- Born: 1839 Peoria County, Illinois
- Died: 1918 (aged 78–79) Washington
- Place of burial: Bayview Cemetery in Bellingham, Washington
- Allegiance: United States of America Union
- Branch: Union Army
- Rank: Corporal
- Unit: 8th Missouri Infantry Regiment - Company G
- Conflicts: American Civil War
- Awards: Medal of Honor

= Matthew Bickford =

Matthew Bickford (1839–1918) received the Medal of Honor for his actions during the American Civil War.

==Biography==
He was born in Peoria County, Illinois in 1839. He entered service at "Trivolia", Peoria County, Illinois. He was a Corporal, in Company G, 8th Missouri Infantry Regiment, Union Army. He received the Medal of Honor for Gallantry in the charge of the "volunteer storming party" at Vicksburg, Mississippi, May 22, 1863.

Bickford moved to Washington state around 1907. He died in 1918, and is buried in Bayview Cemetery in Bellingham, Washington.

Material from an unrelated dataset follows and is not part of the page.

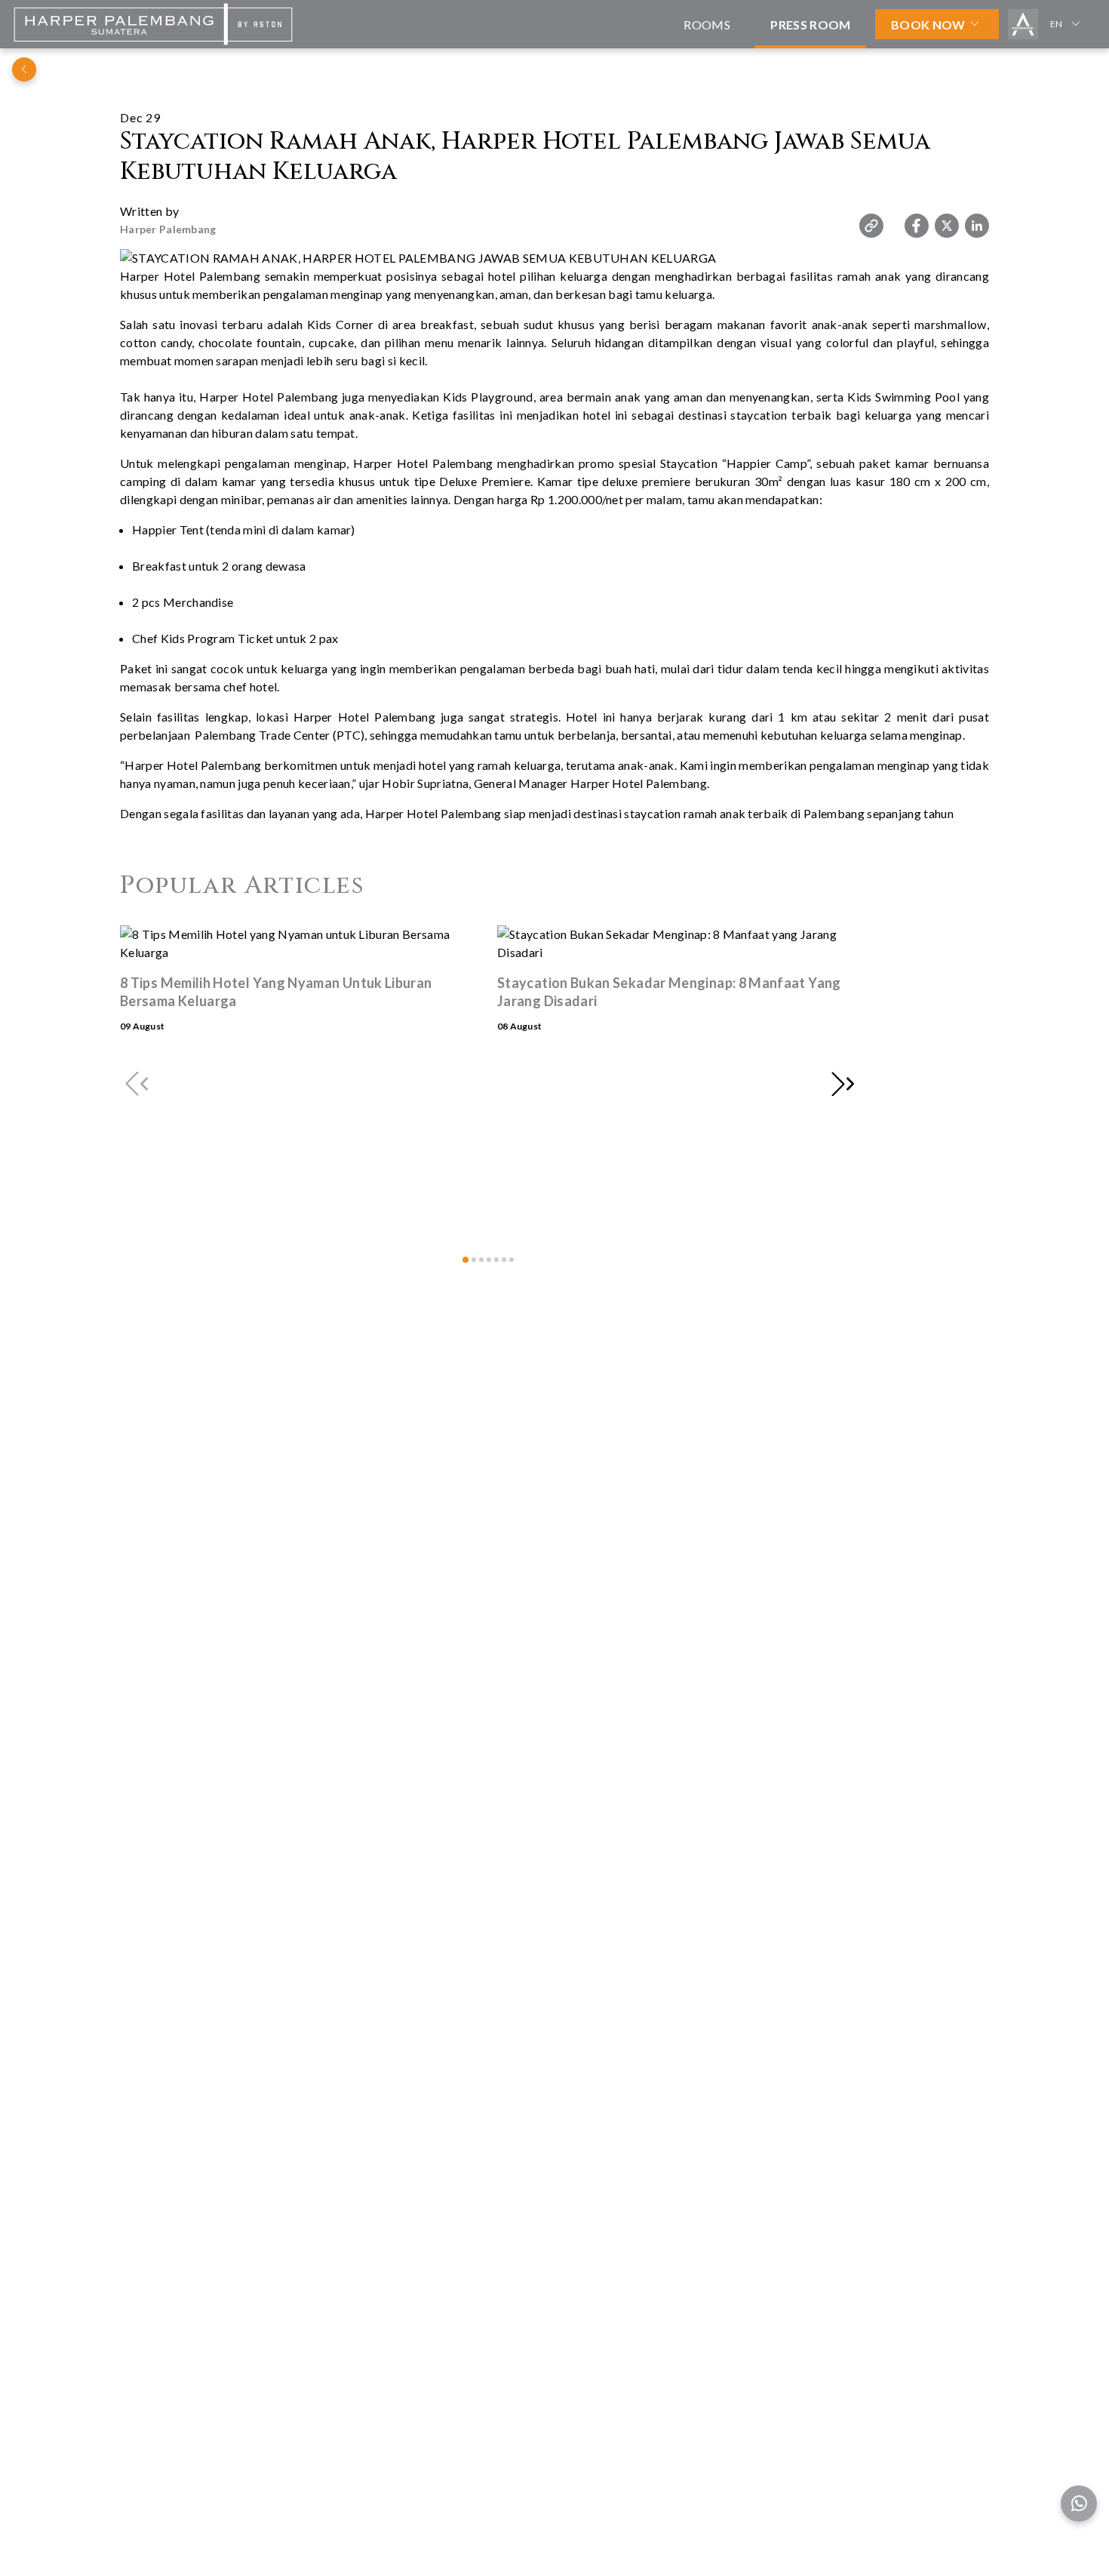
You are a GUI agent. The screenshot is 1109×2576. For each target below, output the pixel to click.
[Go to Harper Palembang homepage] (153, 43)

==Medal of Honor citation==
- Rank and organization: Corporal, Company G, 8th Missouri Infantry.
- Place and date: At Vicksburg, Miss., May 22, 1863.
- Entered service at: Trivolia, Peoria County, Ill.
- Birth: Peoria County, Ill.
- Date of issue: August 31, 1894.

Citation:

Gallantry in the charge of the "volunteer storming party."